Using Unicode

Unicode is a character encoding scheme that enables text display for most of the world's languages. Support for Unicode characters is built into PowerBuilder. This means that you can display characters from multiple languages on the same page of your application, create a flexible user interface suitable for deployment to different countries, and process data in multiple languages.

About Unicode

Before Unicode was developed, there were many different encoding systems, many of which conflicted with each other. For example, the same number could represent different characters in different encoding systems. Unicode provides a unique number for each character in all supported written languages. For languages that can be written in several scripts, Unicode provides a unique number for each character in each supported script.

For more information about the supported languages and scripts, see the Unicode website at http://www.unicode.org/cldr/charts/latest/supplemental/scripts_and_languages.html.

Encoding forms

There are three Unicode encoding forms: UTF-8, UTF-16, and UTF-32. Originally UTF stood for Unicode Transformation Format. The acronym is used now in the names of these encoding forms, which map from a character set definition to the actual code units that represent the data, and to the encoding schemes, which are encoding forms with a specific byte serialization.

  • UTF-8 uses an unsigned byte sequence of one to four bytes to represent each Unicode character.

  • UTF-16 uses one or two unsigned 16-bit code units, depending on the range of the scalar value of the character, to represent each Unicode character.

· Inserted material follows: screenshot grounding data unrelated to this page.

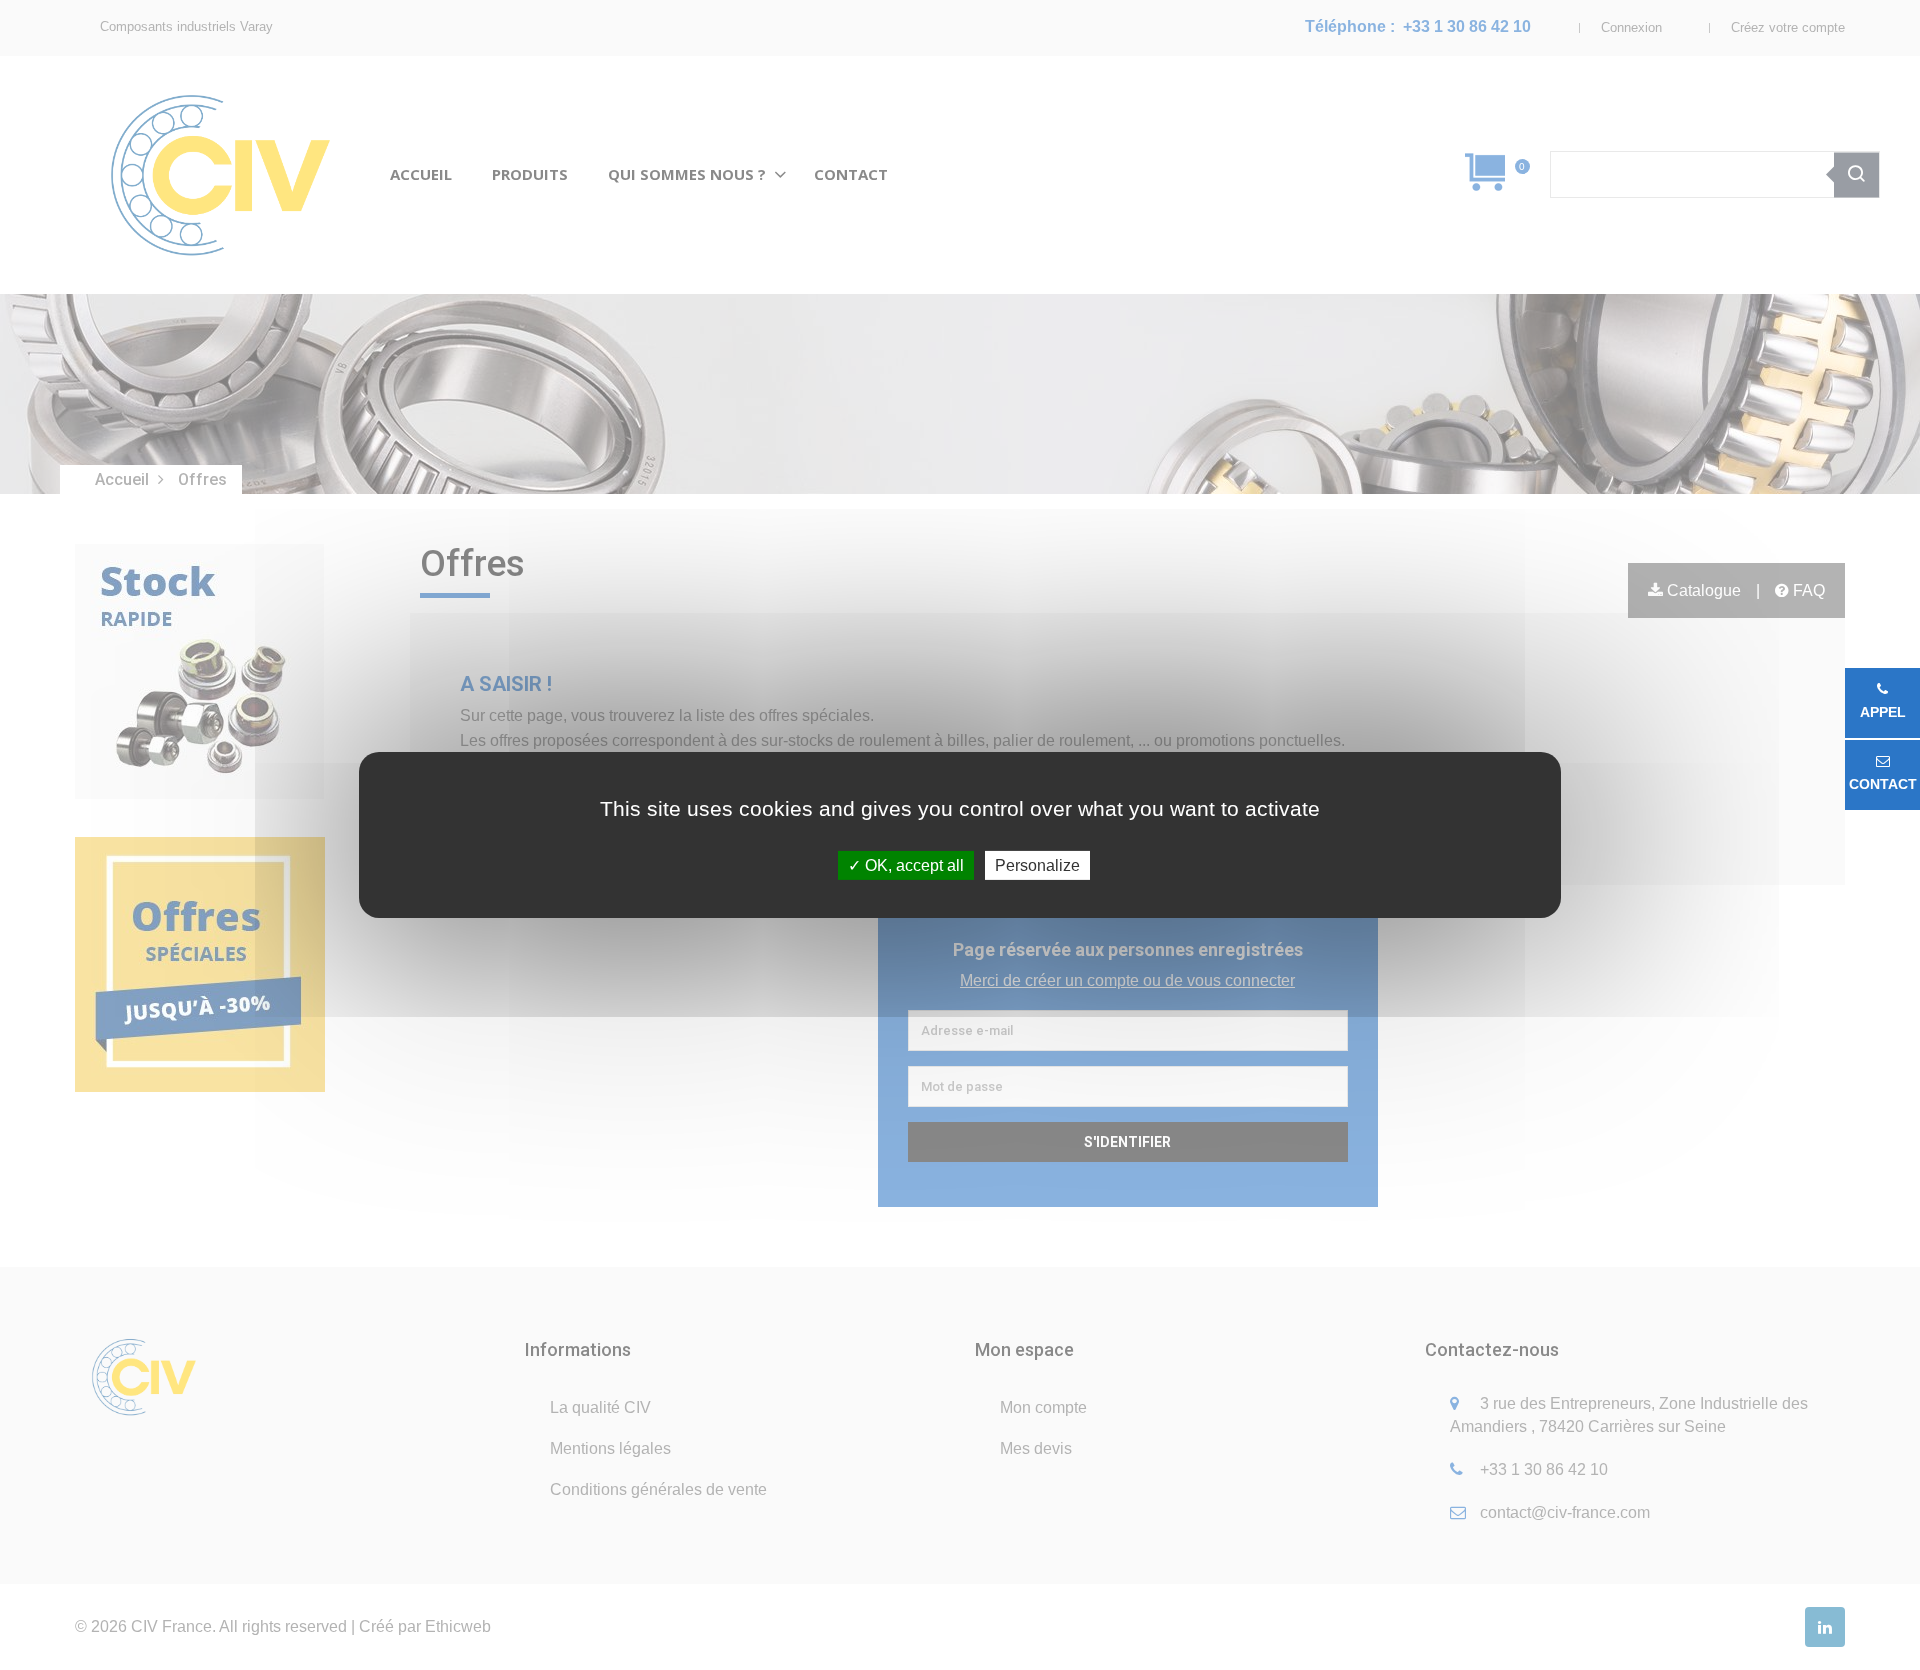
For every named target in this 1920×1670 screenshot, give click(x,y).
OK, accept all (912, 865)
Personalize (1037, 865)
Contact (1883, 784)
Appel (1883, 712)
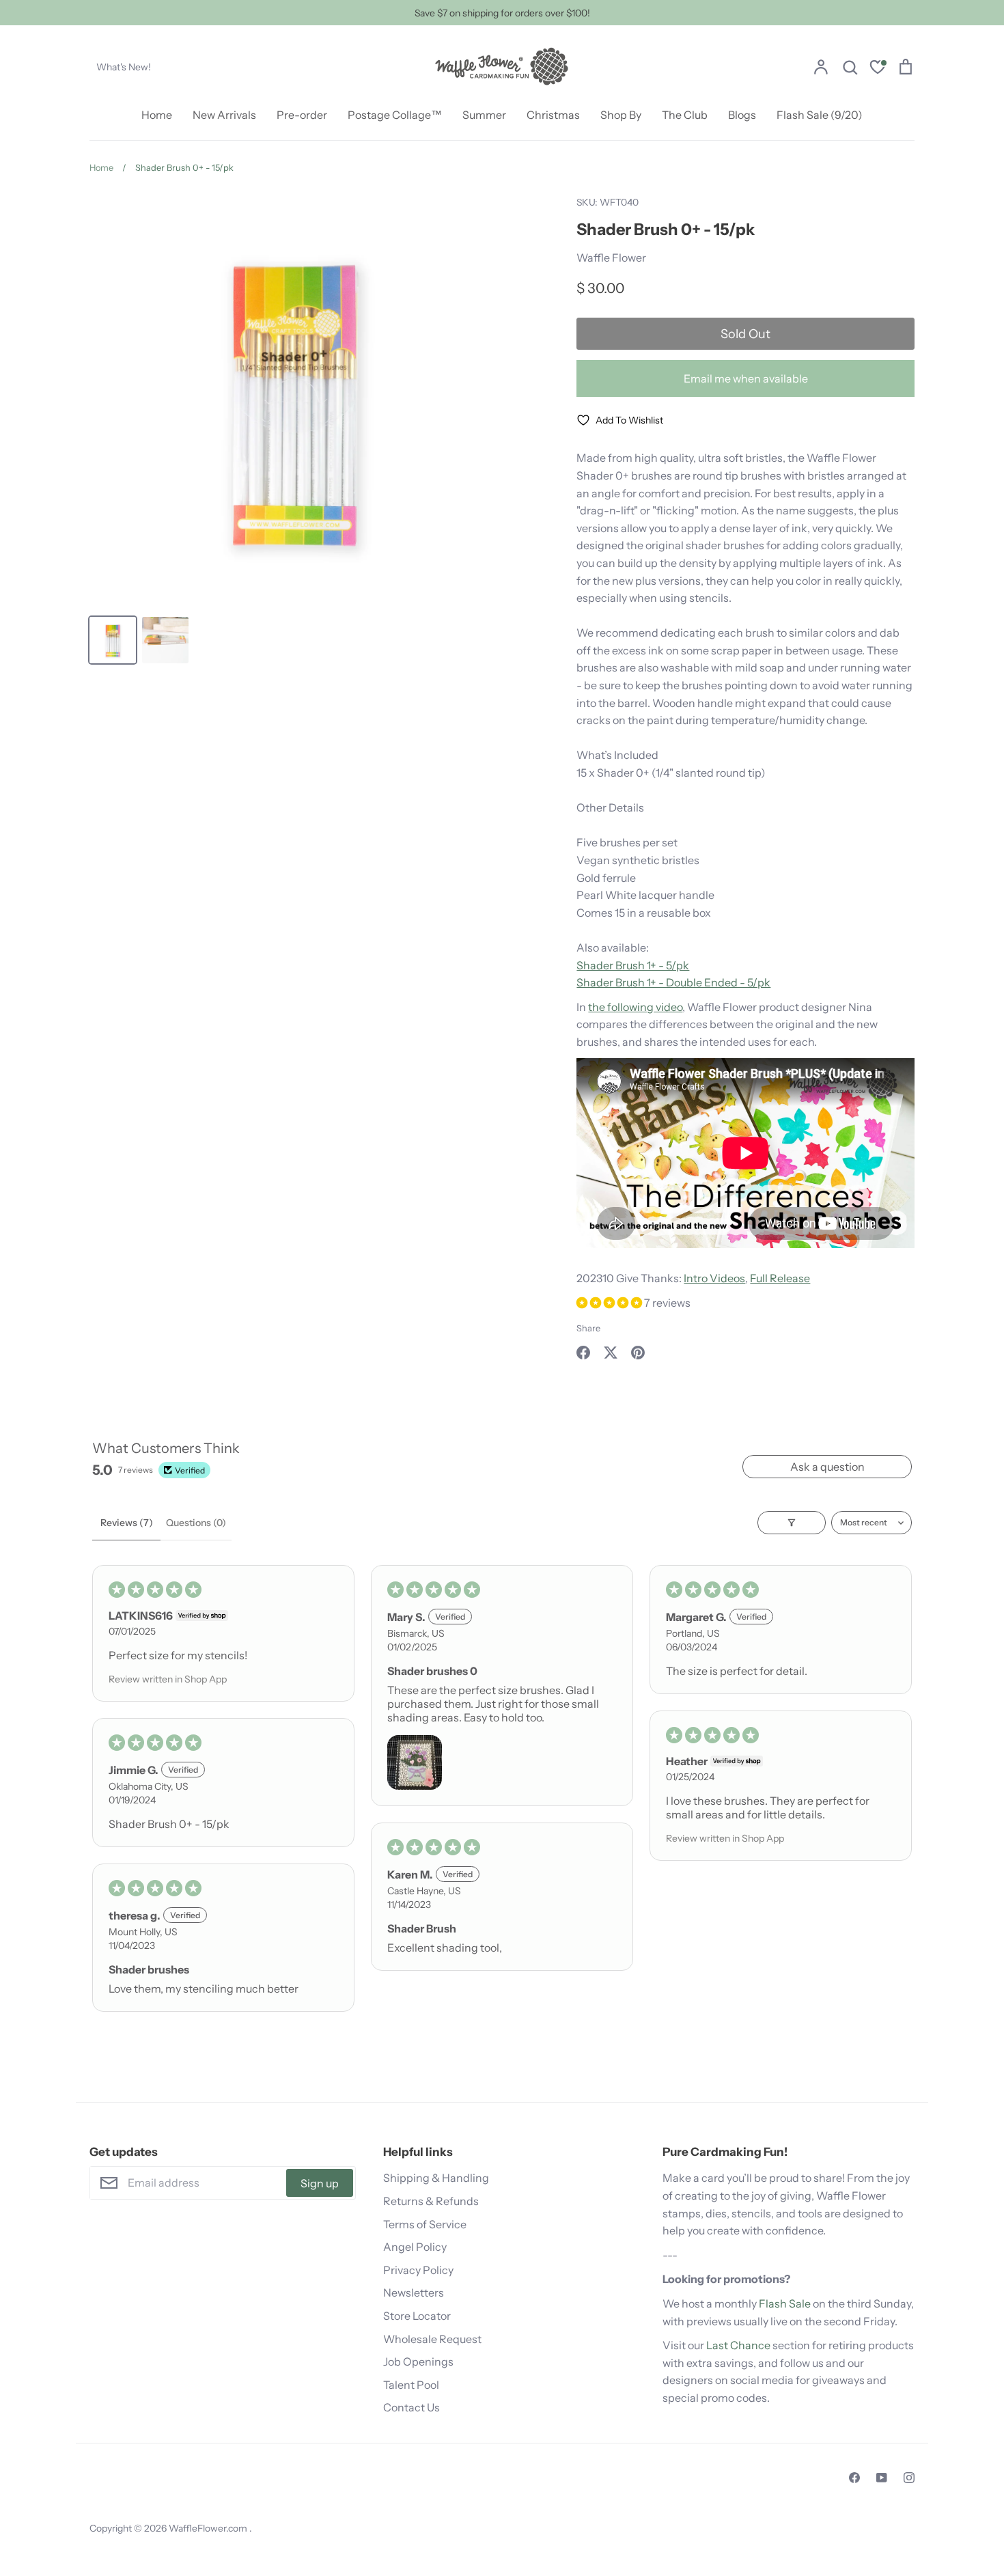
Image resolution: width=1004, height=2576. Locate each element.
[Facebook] (854, 2477)
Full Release (780, 1278)
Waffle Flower (611, 257)
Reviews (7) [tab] (126, 1522)
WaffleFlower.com (209, 2528)
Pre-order (302, 115)
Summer (484, 115)
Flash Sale (785, 2303)
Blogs (742, 115)
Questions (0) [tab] (196, 1522)
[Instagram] (909, 2477)
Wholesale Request (432, 2339)
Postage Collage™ (395, 115)
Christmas (553, 115)
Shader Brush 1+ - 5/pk (632, 965)
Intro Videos (714, 1278)
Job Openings (418, 2361)
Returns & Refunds (431, 2201)
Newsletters (413, 2292)
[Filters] (791, 1522)
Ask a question (827, 1466)
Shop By (620, 115)
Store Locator (417, 2316)
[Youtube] (881, 2477)
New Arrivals (224, 115)
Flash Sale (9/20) (820, 115)
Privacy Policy (418, 2270)
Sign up (320, 2183)
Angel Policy (415, 2247)
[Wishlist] (878, 68)
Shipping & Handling (436, 2178)
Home (156, 115)
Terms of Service (424, 2224)
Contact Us (411, 2407)
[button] (610, 1303)
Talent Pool (411, 2385)
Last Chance (738, 2345)
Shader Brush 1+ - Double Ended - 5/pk (673, 982)
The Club (685, 115)
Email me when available (746, 378)
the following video (635, 1007)
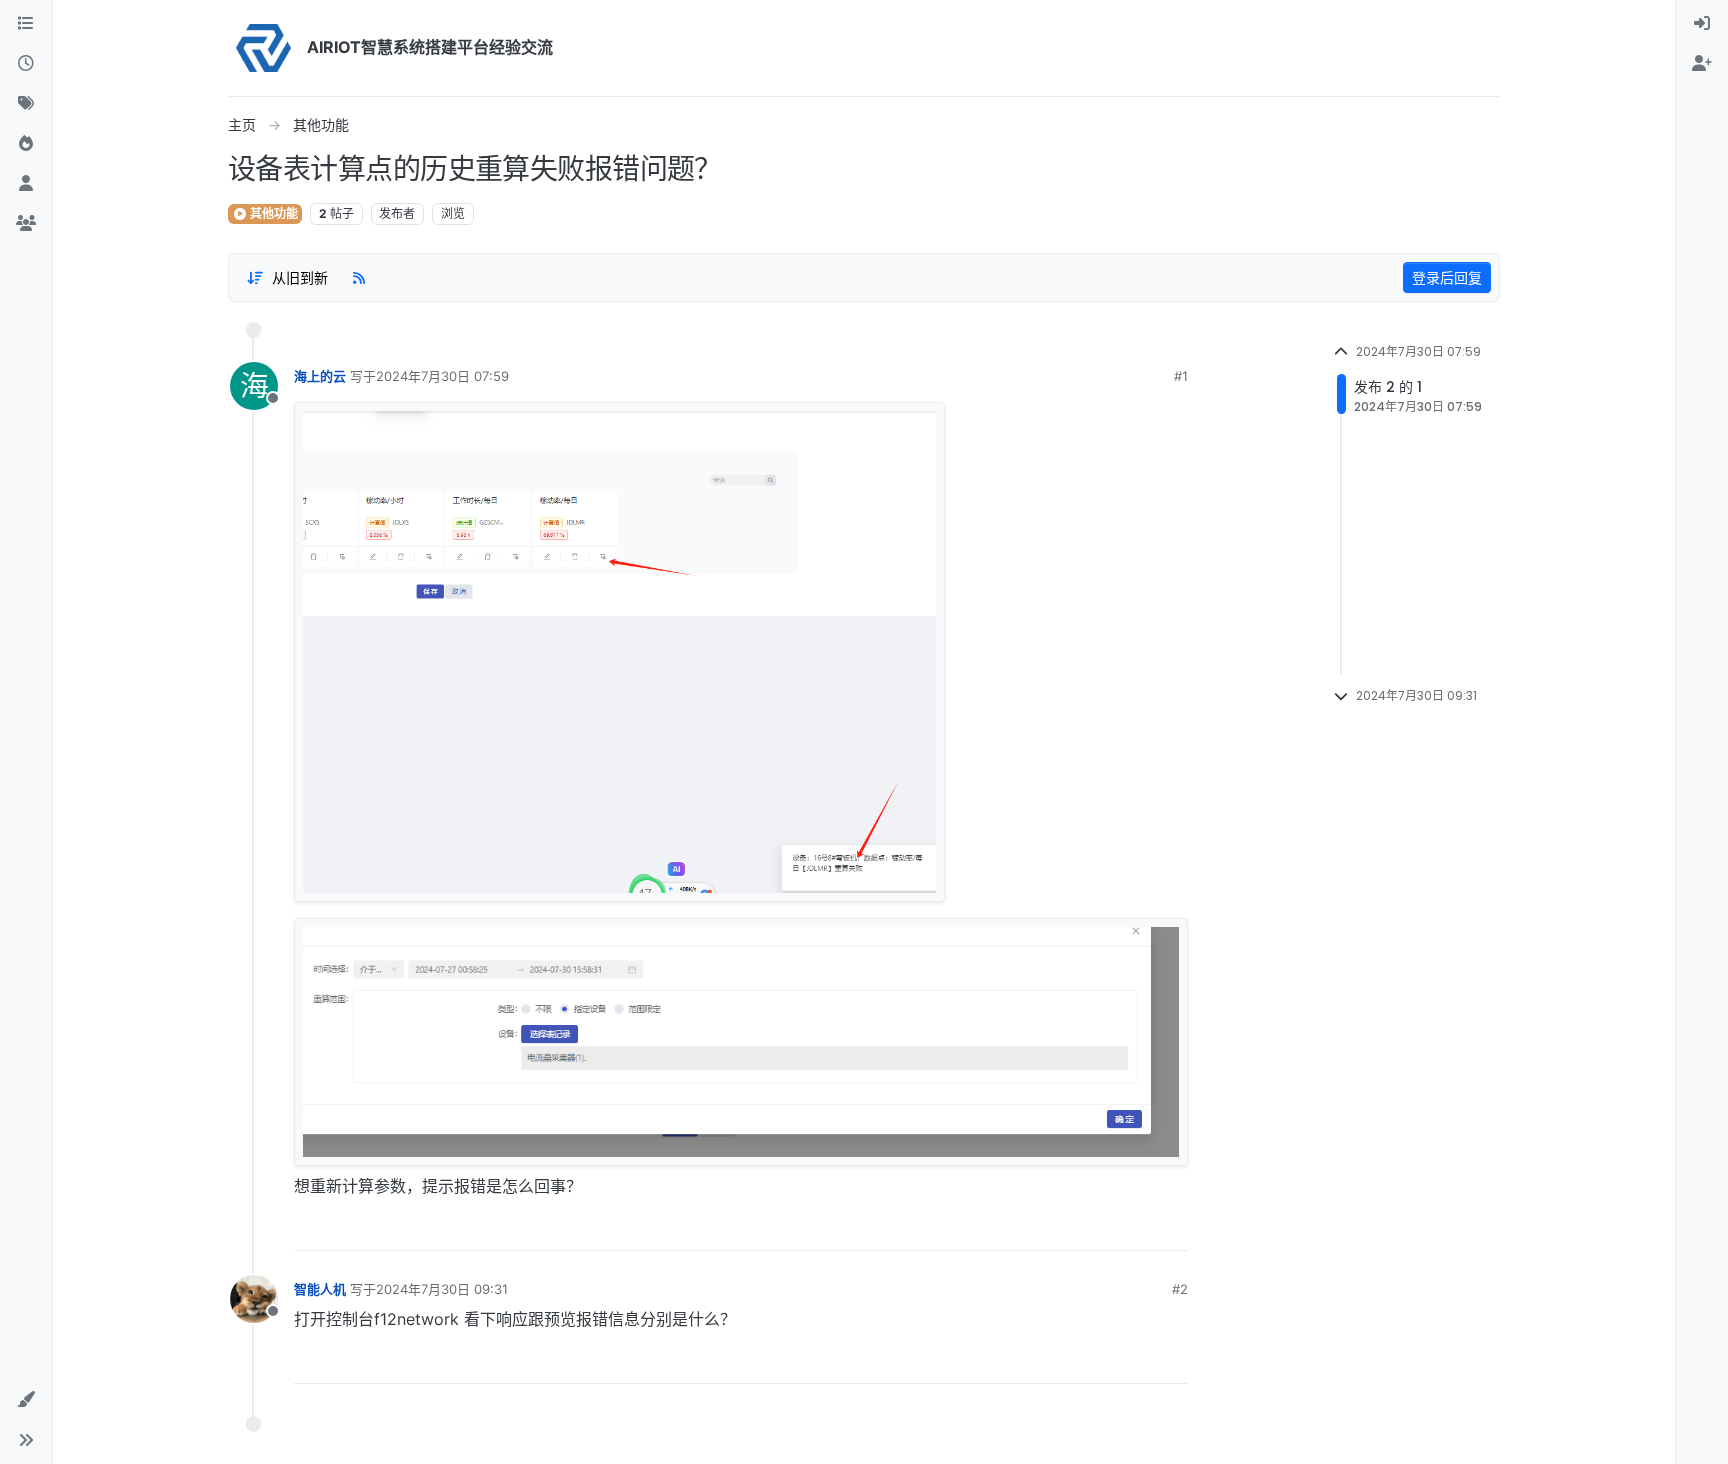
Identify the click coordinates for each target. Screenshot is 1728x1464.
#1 (1181, 376)
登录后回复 (1447, 277)
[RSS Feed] (359, 277)
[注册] (1702, 64)
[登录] (1702, 24)
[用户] (26, 184)
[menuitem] (1702, 24)
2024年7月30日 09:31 (442, 1289)
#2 (1180, 1289)
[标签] (26, 104)
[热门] (26, 144)
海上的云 (320, 376)
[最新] (26, 64)
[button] (26, 1400)
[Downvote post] (1172, 1228)
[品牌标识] (263, 48)
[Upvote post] (1105, 1228)
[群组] (26, 224)
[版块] (26, 24)
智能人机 (320, 1289)
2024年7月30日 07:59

  • UTF-32 uses a single unsigned 32-bit code unit to represent each Unicode character.

Encoding schemes

An encoding scheme specifies how the bytes in an encoding form are serialized. When you manipulate files, convert blobs and strings, and save DataWindow data in PowerBuilder, you can choose to use ANSI encoding, or one of three Unicode encoding schemes:

  • UTF-8 serializes a UTF-8 code unit sequence in exactly the same order as the code unit sequence itself.

  • UTF-16BE serializes a UTF-16 code unit sequence as a byte sequence in big-endian format.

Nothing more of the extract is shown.